GenoGeographer Version 0.1.14 (http://apps.math.aau.dk/aims/ accessed on 19 August 2021) [17] was applied using the meta-populations, a 95% confidence interval (CI), and Kidd loci (55 Kidd aiSNPs). The reference populations were grouped into nine metapopulations plus the Norwegian reference set. GenoGeographer performed a statistical z-score test, a likelihood ratio test, for each aiSNP profile from the test set to assess whether the profile likely originated from any of the reference populations in the database [17]. When using a one-sided 95% CI, the critical z-score value was 1.64. Z-scores ≤ 1.64 indicate that the unknown profile is likely to originate from the reference population, and it is “accepted” as the most likely population of origin. On the contrary, a sample is “rejected” if it does not obtain z-scores ≤ 1.64 for any of the populations in the reference set. The unknown individual can have a z-score ≤ 1.64 for more than one population. If two or more populations are accepted, a likelihood ratio (LR) is computed, which can be used together with the CI to evaluate which population is significantly more plausible than the others. If the accepted populations were not significantly different, the predictions were considered inconclusive (similar to Mogensen et al. [29]).

3. Results

3.1. Genotyping Performance of the aiSNPs Using the ForenSeq™ DNA Signature Prep Kit

The technical performance of the ForenSeq multiplex was evaluated based on all 56 aiSNPs in 177 samples from six different sequencing runs, of which all had a cluster density higher than 1200. In total, 9876/9912 (99.64%) individual locus genotype calls were made. Out of the 177 samples typed, 146 (82.49%) generated complete aiSNP profiles. Drop-outs/reads below the analytical threshold were observed in three SNPs, rs3814134, rs310644, and rs1572018, which failed to type in 19 out of 177 (10.73%), 16 out of 177 (9.04%), and 1 out of 177 samples (0.56%), respectively (Table S2). The markers rs310644 and rs3814134 had median read depth across samples of less than 100 reads (73 and 94 reads, respectively, Figure 1A and Table S2). In total, 23 of 56 (41%) markers showed low read depth with minimum reads <100 (Figure 1A, Table S2). The heterozygote balance varied from 0.13 to 0.74 in the SNP with the largest range (rs4833103, range = 0.67, n = 78), and from 0.47 to 0.50 in the SNP with the smallest range (rs1229984, range = 0.04, n = 4, Figure 1B and Table S3). Three of the aiSNPs were homozygous in this data set (rs1871534, rs2814778, and rs3811801), and heterozygote balance calculations were not applicable for these (Table S3). Figure 1 shows that the median of the heterozygote balances in most loci was close to the expected 0.5. There was no clear pattern indicating that loci with higher read depths have less variable heterozygote balances.
To assess the kit`s ability to produce full profiles from low DNA input amounts, a dilution series of control DNA was sequenced. The read depth per locus decreased nearly linearly with decreasing amounts of input DNA, and heterozygote balances became more variable with decreasing amounts of input DNA (Figure S2). For the control DNA, the success rate over all runs was 100% down to 250 pg and 99.4% at 125 pg (Figure 2). At 125 pg, loci rs3737576 and rs310644 dropped out in two samples. At 62.5 pg, 15 loci and seven alleles dropped out. The allele drop-out was observed in rs12913832, rs10497191, rs2238151, and rs1572018. The SNP rs1572018 and rs310644 had the overall highest number of drop-outs across all the dilutions, in 13 of 36 (36%) and 12 of 36 (33%) samples, respectively.
False homozygous aiSNP profiles were observed in 19 SNP genotypes in low-input samples with less than 250 pg DNA. In total, 17 alleles were below the default analytical threshold of 10 reads and were, therefore, not called. The detected alleles in the seemingly homozygous profiles were above the interpretation threshold of 30 reads, ranging from 31 to 89 reads (average = 50 reads). The remaining two allele drop-outs were due to poor balance (<0.1).

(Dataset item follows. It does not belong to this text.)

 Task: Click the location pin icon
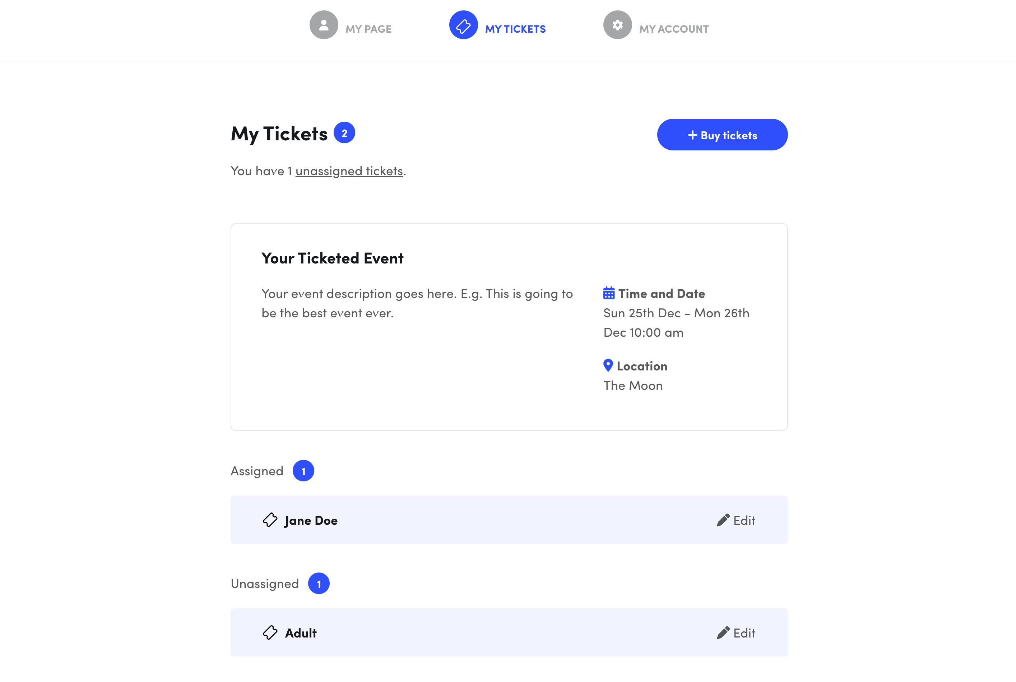click(608, 365)
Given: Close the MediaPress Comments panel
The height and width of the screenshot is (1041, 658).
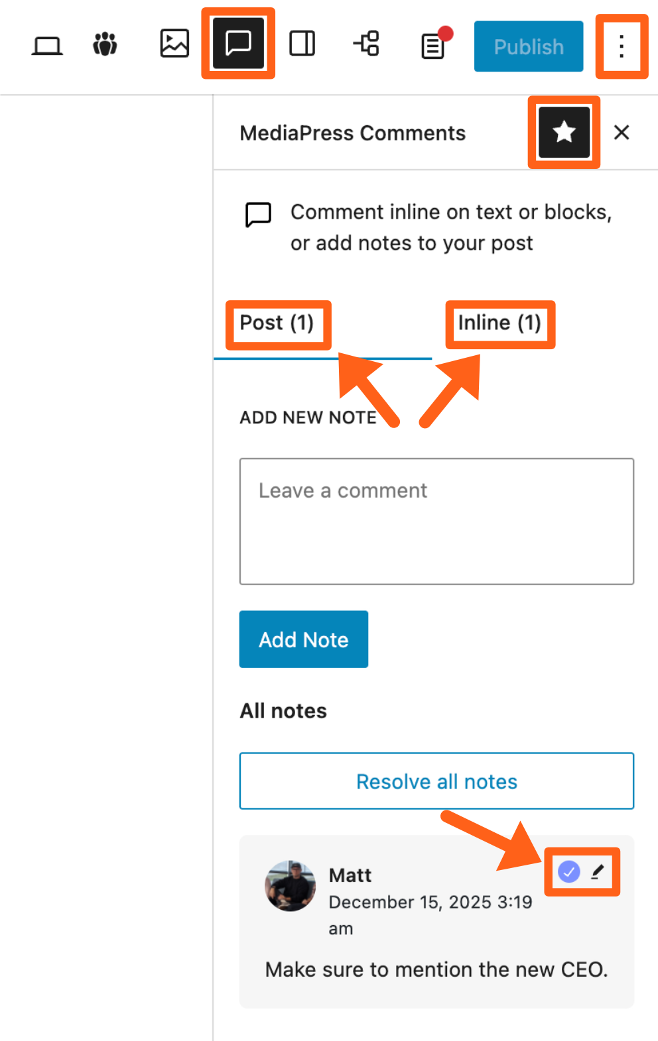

3.2. Genetic Structure of the Norwegian Reference Population

Prior to the prediction analysis using FROG-kb and GenoGeographer, a Norwegian reference population was added to the underlying reference data (see Table S4 for the allele frequencies and calculations of the HWE). This population has previously been included in a study on the genetic relationship of European, Mediterranean, and Southwest Asian populations, analyzed with global reference populations using the 55 aiSNP Kidd panel [14]. For a more “zoomed in” perspective, we herein present the genetic structure of the Norwegian reference population when analyzed with mainly European populations (Table S1).
To assess the genetic admixture patterns of the Norwegian population, STRUCTURE and PCA analyses were performed using 32 populations (n = 2354) from North-Central Europe (including the Norwegian reference population, NOR, and one population from West Siberia, KMZ), Mediterranean and Southwest Asia, and one outlier population from West Africa (Table S1). Based on the delta K calculations [30], K = 3 was the optimal number of K for the STRUCTURE analysis (Figure S3). The estimated cluster membership values as average population Q-values for the highest likelihood results are shown in the stacked bar plot in Figure 3. Clustering was observed among West African (green bar), Southwest Asian (orange bar), and Northern European populations (blue bar). Populations in Central and Mediterranean Europe showed both orange and blue clusters. The blue cluster also encompasses the population from West Siberia (the Komi Zyriane, KMZ). The Norwegian population had averages (Q-values) of 95.6% European, 4.1% Southwest Asian, and 0.3% West African origin, and could not be differentiated from other Northern European populations.
The PCA plots showed similar results as the STRUCTURE analysis (Figure 4). The first principal component (PC1) separated the West African population from the rest. The second PC showed a clinal organization of the Southwest Asian to the Mediterranean to the North European populations. The Norwegian population overlapped with the North European populations, which infers that the Norwegian population is an admixture of North European populations. Thus, if a Norwegian individual is predicted based on the 55 Kidd aiSNPs to be of Northern European origin, it should be considered correct.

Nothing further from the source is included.